(ハル)

 書評のカテゴリに入れたものの、この作品は映画です。(amazon.co.jp

 知る人ぞ知る、深津絵里さんと内野聖陽さんがパソコン通信で知り合う二人を演じるお話です。

 この映画はずいぶん前にテレビで放映されたとき一度見ていました。
 確か、大学受験の準備中だったか、大学に入ってすぐだったか、その頃だったと思います。

 当時の私にとって新鮮だったのは、ヒロインの(ほし)が、盛岡に住んでいながら最新の映画の話題にもついていっていること、それなりに充実した一人暮らしをしていること、職を転々としながら生活をしているところと、新幹線通勤でした。


 2か月くらい前にGyaOでやっていたのでまた見たんですけど、あれは一回止めてそこからあとでまた見る、なんていうことができないので、別なことをしながらチラチラ見ただけでした。
 先週、近所のTSUTAYAが毎週火曜に200円で借りられるのを思い出し、借りてきたのです。(とはいえ、結局は全編を通しで見ました)

 サラリーマンになったいま、あらためて見てみると、やはり、職を転々とするあたりに新鮮味を感じます。

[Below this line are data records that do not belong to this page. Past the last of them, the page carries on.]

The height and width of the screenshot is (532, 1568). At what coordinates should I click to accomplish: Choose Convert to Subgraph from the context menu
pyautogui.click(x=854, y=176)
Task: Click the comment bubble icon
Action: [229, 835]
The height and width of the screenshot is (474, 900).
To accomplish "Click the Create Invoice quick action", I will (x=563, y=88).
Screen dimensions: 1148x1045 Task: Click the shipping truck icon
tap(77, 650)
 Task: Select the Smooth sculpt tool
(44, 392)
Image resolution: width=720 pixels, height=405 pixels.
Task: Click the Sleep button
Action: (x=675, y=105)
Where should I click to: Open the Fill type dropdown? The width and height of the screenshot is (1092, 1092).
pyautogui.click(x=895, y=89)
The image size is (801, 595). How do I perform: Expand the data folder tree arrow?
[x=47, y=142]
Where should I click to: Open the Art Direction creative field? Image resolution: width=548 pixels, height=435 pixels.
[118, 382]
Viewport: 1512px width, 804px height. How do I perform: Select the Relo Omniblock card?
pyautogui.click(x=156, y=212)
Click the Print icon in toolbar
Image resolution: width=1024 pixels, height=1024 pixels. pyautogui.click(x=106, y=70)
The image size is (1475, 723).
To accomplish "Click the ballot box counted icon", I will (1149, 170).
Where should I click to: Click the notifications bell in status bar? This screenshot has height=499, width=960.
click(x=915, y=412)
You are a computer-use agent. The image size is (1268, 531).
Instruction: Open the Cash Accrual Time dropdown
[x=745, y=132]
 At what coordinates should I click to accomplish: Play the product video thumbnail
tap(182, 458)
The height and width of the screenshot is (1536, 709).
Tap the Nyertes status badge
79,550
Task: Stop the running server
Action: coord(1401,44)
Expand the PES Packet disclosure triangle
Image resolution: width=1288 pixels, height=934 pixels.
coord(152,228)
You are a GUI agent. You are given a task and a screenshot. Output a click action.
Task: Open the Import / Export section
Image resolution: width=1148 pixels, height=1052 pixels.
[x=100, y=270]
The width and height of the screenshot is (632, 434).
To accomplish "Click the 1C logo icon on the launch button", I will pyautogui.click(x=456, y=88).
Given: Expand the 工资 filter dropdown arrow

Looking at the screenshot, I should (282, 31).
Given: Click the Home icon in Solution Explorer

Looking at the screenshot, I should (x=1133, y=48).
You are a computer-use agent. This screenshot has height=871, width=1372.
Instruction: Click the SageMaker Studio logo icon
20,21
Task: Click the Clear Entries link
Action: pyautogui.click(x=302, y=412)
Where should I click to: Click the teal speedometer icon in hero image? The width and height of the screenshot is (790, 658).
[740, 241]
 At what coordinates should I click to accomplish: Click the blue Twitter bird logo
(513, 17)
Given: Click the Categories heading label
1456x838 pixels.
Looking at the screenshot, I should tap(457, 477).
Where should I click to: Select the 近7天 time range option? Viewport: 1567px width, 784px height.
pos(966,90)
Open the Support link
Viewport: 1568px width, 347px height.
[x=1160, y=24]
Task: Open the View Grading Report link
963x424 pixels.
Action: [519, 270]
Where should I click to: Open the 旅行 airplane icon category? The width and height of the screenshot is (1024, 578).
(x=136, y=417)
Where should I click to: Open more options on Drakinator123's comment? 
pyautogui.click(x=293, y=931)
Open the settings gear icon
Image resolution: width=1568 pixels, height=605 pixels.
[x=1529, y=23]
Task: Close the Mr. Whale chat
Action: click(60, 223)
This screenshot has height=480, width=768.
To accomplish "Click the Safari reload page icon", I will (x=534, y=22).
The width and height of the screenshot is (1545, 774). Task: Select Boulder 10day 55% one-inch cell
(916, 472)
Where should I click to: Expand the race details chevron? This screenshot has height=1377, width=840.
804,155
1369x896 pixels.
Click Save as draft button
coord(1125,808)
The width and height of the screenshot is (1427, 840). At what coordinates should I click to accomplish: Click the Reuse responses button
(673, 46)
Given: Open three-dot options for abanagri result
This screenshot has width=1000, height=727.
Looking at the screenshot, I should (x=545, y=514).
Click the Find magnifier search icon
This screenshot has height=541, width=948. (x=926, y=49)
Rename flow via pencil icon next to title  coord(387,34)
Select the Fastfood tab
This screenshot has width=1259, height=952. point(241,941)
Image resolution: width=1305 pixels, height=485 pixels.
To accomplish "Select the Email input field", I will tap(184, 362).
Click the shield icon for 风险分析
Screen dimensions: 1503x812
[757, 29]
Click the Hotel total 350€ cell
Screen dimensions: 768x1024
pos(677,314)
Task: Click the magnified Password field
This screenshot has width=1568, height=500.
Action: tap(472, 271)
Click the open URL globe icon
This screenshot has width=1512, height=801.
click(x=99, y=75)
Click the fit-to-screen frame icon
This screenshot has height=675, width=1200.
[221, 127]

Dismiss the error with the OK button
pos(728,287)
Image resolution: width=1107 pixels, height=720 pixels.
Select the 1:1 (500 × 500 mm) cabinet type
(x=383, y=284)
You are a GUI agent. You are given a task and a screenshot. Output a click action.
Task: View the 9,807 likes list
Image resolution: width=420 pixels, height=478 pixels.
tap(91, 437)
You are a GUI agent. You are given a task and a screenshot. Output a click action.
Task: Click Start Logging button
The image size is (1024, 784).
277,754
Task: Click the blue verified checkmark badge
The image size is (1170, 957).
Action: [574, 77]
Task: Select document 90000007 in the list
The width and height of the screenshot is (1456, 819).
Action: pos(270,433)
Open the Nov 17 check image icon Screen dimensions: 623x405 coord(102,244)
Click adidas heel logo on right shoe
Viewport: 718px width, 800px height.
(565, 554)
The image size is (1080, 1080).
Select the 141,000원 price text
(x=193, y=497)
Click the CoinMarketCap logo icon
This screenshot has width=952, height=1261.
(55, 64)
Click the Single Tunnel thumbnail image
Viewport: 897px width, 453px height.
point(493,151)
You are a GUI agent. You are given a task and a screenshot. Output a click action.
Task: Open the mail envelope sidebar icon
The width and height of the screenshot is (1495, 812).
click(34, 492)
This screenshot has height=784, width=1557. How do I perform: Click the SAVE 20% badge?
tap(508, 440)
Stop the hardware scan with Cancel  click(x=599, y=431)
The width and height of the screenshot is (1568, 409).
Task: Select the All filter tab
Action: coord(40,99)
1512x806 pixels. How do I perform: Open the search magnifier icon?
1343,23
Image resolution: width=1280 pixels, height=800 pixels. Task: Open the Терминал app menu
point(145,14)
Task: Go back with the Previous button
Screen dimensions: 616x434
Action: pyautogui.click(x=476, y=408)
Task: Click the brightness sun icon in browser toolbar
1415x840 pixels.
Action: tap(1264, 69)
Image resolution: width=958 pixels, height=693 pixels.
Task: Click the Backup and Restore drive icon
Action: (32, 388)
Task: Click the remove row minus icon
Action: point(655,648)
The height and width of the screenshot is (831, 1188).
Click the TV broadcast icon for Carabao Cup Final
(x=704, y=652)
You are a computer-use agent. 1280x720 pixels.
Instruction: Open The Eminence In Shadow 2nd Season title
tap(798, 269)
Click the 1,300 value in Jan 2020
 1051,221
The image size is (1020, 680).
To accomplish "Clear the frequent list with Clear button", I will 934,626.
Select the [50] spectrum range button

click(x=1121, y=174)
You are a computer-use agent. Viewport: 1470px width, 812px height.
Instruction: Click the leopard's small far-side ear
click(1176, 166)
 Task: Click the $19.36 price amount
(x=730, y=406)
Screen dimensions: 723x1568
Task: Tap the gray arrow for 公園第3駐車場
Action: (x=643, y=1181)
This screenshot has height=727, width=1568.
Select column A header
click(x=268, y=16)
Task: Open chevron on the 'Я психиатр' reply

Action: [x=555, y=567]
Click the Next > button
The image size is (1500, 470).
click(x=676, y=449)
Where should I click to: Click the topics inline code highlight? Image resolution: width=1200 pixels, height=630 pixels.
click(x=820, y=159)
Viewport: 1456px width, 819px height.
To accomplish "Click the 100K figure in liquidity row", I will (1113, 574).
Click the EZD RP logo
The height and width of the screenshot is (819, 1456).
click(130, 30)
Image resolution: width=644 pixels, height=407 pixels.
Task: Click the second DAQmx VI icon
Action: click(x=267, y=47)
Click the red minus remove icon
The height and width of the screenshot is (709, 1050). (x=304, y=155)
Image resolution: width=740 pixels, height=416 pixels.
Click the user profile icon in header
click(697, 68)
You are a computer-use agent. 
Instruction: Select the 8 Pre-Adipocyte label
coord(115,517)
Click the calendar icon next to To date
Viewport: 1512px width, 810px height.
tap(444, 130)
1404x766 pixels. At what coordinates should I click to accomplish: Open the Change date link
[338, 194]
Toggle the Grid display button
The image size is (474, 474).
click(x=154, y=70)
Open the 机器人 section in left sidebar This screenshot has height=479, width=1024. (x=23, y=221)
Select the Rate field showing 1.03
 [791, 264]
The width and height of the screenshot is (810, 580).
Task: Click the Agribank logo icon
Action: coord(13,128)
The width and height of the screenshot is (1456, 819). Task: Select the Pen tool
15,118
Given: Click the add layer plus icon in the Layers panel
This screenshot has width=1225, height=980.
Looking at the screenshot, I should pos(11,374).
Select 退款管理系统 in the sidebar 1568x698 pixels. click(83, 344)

それを含めた、(ほし)と(ハル)の一人暮らしでのライフスタイルに関心が行きます。

 それと、話の重要な部分に東北新幹線が出てくるのも、個人的にいいなと思います。
 遠距離恋愛のお話なんだから乗り物が重要な役割を果たすのは当たり前ですけど。


 「いろんな職業を経験したい」という(ほし)は、デパートの販売員に始まって、パン屋、コンパニオン、図書館の職員……と、めまぐるしく仕事の環境を変えます。
 (ハル)も最終的に転職しますし、(ほし)の妹(ローズ)も婚約者を見つけて勤めていた歯医者を辞めてしまいます。

 よく、「趣味が仕事になって、いいですねぇ」と言われ、実際に仕事が楽しい私ですけれども、終身雇用が前提(=一度辞めたら戻れない)の会社なうえ、社内の組織も(実は採用も)激しくタテ割りなので、他の部門の仕事に携わることはまずなさそうです。

 好きなことが仕事になって、住む場所も安く世話してくれて、いまのところいいことづくめではあっても、自分の人生をまるごと生涯賃金2〜3億円で会社の一部門(←これ重要)に売ってそれでおしまいか、という気にならなくもないです。

 なにせ、仕事そのものに加えて、高崎では会社を通じた人との付き合いしかありません。
 給料が出ないという意味での「自分の時間」はあっても、この映画に登場する人物のような「自分の時間」を過ごすことがないので、余計にそう思うわけです。

 そういえば、高崎で勤務先以外の人とつながりを持ちたい、とは、以前も書いた気がします。

 まぁ、逆に、短期間に職を転々として、最後に残るものは? というと、将来の生活に対する不安でしかないのも目に見えているのですが。


 あと、(ほし)も(ハル)も住まいがすっきり整頓してあるのは、うらやましいです。

 とにかく今の私の部屋の散らかりようといったら、テレビドラマの「電車男」に出てきた阪神タイガース男並みですから。


 田舎暮らしといえば、(ほし)が通勤に使う新幹線の駅までの足にしているクルマは、コンパクトカーじゃなくてカローラみたいなセダンなんですね。

 1995年当時はコンパクトカーなんてあまり一般的ではなかったのでしょうか。
 セダンを一人で使う、というのもありなのかなぁ、と、コロナは一人で使うには大きすぎると日頃思っている私にちょっと違う考え方をさせてくれそうです。


 「恋愛は、もう一人の自分を選ぶこと」という、なかなか興味深いセリフなんかもあったのですけれど、そういうのは、へー面白いな、と思うだけでおしまいです。